The Airflex Pro is the evolution of Leatt's Airflex lightweight sleeve-type knee guard. It sports additional side and upper knee impact protection, and comes in an understated black.
That's right... it's pro. Gunnar Waldman photo.
I'm a fan of additional side and top padding, as they help blockade annoying little knocks from sticks or my top tube. Though the Airflex Pro seems like a pretty simple lightweight knee guard, Leatt has engineered some pretty cool details into it:
The first is that it's CE EN1621-1 certified as impact knee protection. What does that mean? Good question. According to Leatt's biomechanical engineer, Pieter Keevy, that rating (a 'level 1' according to the certification document) means the Armourgel can withstand an impact from an 11 pound weight dropped from just over 3 feet and allow only 18 kilonewtons of energy through. Which is better than non-Armourgel protection of the same thickness.
I guess it's important enough to print on the side. Gunnar Waldman photo.
It doesn't make falling like floating on a cloud, protection is relative to each specific crash, but the idea is to reduce the amount of energy transferred to your knee to below the level that will seriously injure you. The Airflex Pro will also nicely negate any slide, skid or rock that flies up to whack you.

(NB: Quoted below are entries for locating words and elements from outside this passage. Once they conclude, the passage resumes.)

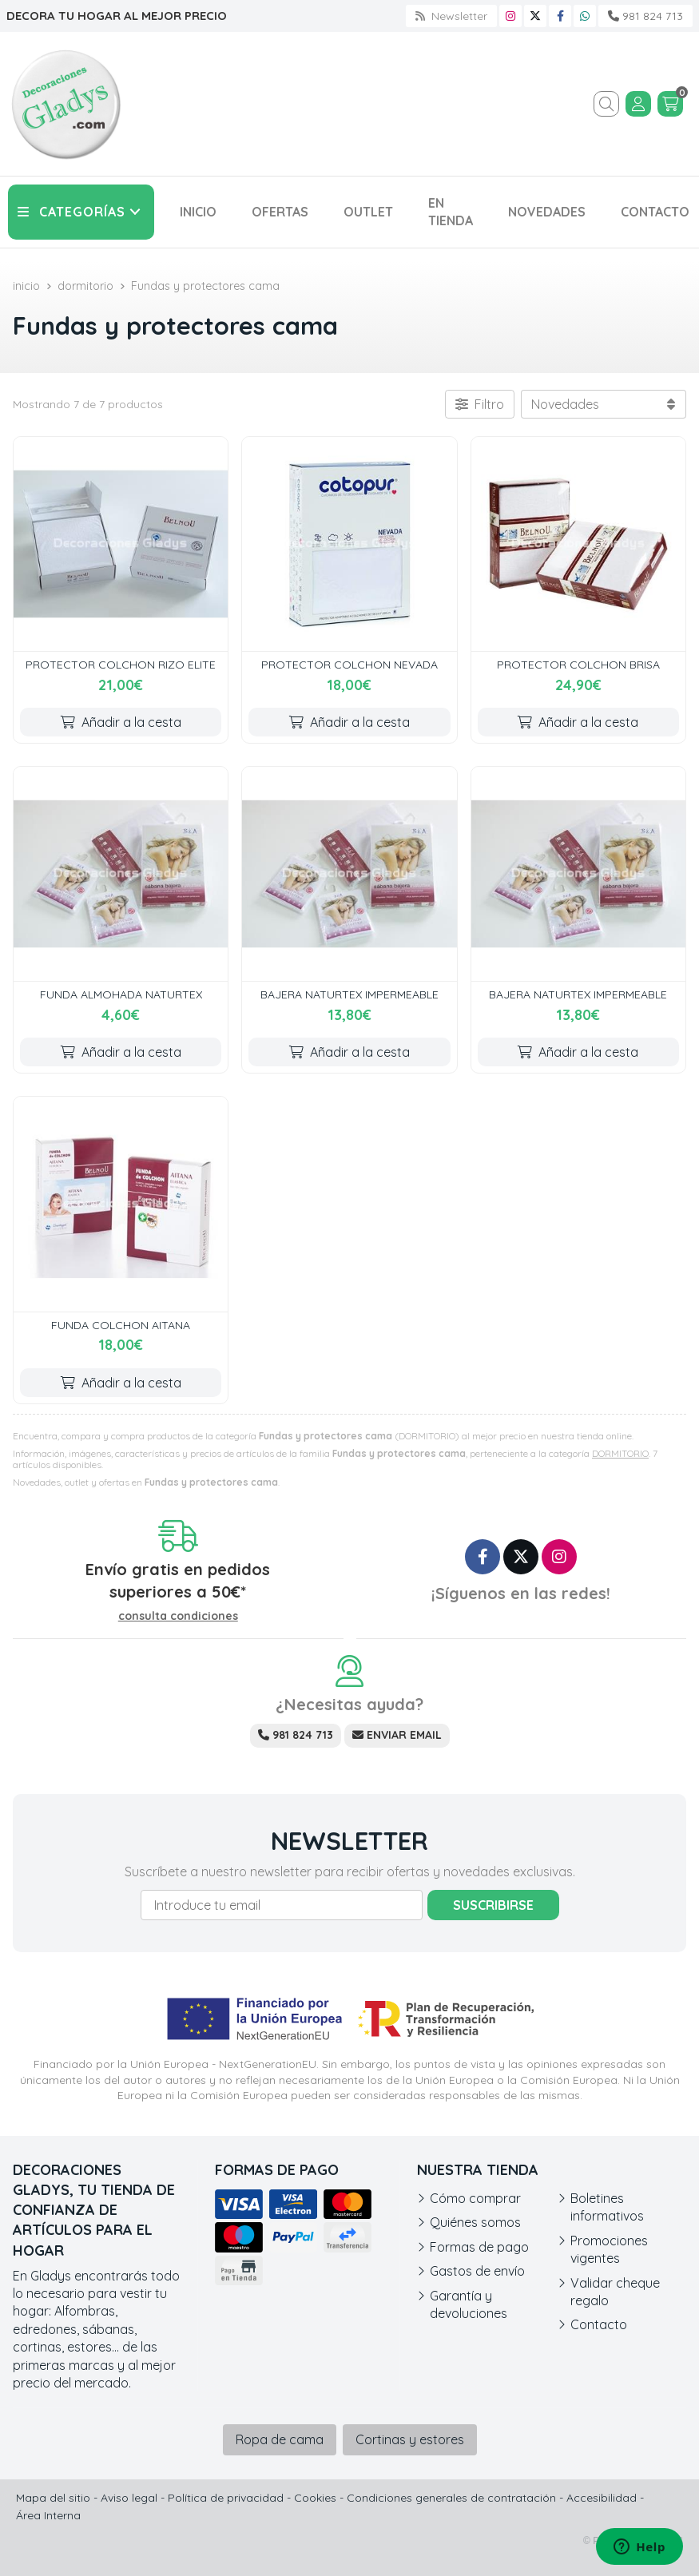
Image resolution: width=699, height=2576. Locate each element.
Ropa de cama (280, 2439)
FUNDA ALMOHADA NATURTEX (121, 994)
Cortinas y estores (409, 2439)
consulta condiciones (178, 1616)
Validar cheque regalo (615, 2291)
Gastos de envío (477, 2271)
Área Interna (48, 2515)
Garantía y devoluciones (468, 2304)
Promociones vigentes (609, 2249)
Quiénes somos (475, 2222)
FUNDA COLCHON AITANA (120, 1325)
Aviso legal (129, 2498)
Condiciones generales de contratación (451, 2498)
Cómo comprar (475, 2198)
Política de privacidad (226, 2498)
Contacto (598, 2324)
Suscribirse (493, 1905)
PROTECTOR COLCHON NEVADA (349, 664)
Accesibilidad (601, 2498)
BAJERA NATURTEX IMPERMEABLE (349, 994)
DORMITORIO (620, 1453)
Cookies (315, 2498)
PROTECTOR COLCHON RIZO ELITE (121, 664)
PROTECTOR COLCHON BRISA (578, 664)
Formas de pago (479, 2247)
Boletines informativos (607, 2207)
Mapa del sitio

Second is they do not slip. Ever. They stay put better than any kneewarmer I own and, frankly, I can't see using a kneewarmer again now that I have these.
Tucks nicely under your bike shorts. Gunnar Waldman photo.
They have printed silicone grip around the thigh and also a silicone printed cupped knee grip. Maybe it's the knee grip or the anatomical shape–but I've never had to adjust these on the trail. Halfway through a ride, my buddies wearing other pads look like they're auditioning for flashdance ('80s legwarmer reference, ask your mom). And the best protection is one that is where it's supposed to be at the moment you need it.
The inside of the pad with the printed silicone knee gripper. Gunnar Waldman photo.
Third, at just over half a pound (0.7 pounds for the pair), they really don't feel like you're wearing much of anything. Again, know the limits of the product–if you're shredding at the bike park or racing an enduro, you might want to think of something burlier (Level 2 protection allows only 9 kilo newtons of impact through to your legs after the 1 meter anvil test), even though pros love to wear light stuff like this.
Thankfully, I haven't crashed wearing them yet. I've slid out and flopped over a couple times, and have come away fine. For $79 these make a great gift; they're one size fits all and will surely be worn, rather than sit in the milk crate where less desirable padding goes.